▶ [What you have to do]:
Render this sentence from the job-hunting story into Spanish: "Below is a direct translation of the conversation that took place between myself and a woman I was later told is named Betty."

▶ [Source document]:
----

After a couple weeks of not hearing something from the good people at BAM I decided to do something very un-Wes-like and drive by and see if maybe an in store appearance may help my chances. Below is a direct translation of the conversation that took place between myself and a woman I was later told is named Betty.

Wes (protagonist): Yeah, excuse me, hi, yeah, um, um, um, I was online the other night, y’ know the internet, and um, I saw that you guys have a job posting on Hotjobs….

Betty (antagonist): I am second in command in Hell and I hate everything that has ever lived and I hate everything that even stands a chance of one day being born and I created the internet and I hope that you one day die, and you see, young man, we aren’t actually hiring. We keep that posting up and when we are actually hiring, we just go through all of our online applications and either pick at random someone or look for whoever filled out an online application first and just go on through the list.

Wes (protagonist): That seems very misleading ma’am.

Betty (antagonist): Deal with it.

At this point in the conversation, all of which is true except for one sentence and I bet you can’t guess which one isn’t, I did something I would never do and let my anger get the better of me. See below.

Wes (protagonist): Look, alright, the last book I read was by James Joyce ok, you know who he is? People write their master’s thesis on the guy, and I don’t even go to school yet I still read the novel.

Betty (antagonist): Leave! Now!

----

▶ [Entries]:
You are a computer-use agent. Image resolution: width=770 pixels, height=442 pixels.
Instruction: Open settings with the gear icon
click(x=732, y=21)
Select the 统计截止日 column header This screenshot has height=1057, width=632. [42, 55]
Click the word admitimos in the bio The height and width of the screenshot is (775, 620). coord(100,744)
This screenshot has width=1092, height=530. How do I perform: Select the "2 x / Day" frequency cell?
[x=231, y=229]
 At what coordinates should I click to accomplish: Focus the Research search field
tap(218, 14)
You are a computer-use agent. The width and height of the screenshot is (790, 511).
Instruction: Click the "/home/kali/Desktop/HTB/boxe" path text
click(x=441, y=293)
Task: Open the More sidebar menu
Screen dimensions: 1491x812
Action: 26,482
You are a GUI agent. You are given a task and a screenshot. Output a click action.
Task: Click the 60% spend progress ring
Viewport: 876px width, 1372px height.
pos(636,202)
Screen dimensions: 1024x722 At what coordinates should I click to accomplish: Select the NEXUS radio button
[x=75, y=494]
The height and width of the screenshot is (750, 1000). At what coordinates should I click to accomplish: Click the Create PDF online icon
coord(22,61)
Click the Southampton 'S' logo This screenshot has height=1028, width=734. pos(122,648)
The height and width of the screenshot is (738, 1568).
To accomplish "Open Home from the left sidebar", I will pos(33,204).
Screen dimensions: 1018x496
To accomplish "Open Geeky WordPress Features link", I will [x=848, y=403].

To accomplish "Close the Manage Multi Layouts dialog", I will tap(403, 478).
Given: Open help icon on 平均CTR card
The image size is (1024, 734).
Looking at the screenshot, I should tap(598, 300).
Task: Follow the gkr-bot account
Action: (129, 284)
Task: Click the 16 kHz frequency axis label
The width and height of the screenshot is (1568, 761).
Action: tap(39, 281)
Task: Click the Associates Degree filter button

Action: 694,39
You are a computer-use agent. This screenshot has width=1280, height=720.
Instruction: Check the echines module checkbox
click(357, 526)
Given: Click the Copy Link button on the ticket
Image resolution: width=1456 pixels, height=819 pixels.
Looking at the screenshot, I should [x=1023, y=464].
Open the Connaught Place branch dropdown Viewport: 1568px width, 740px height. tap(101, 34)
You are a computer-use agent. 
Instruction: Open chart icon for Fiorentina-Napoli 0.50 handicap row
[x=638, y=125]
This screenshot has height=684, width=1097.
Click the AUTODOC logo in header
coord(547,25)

----

▶ [Solution to the exercise]:
A continuación presento una traducción directa de la conversación que tuvo lugar entre una mujer, que más tarde me dijeron que se llama Betty, y yo.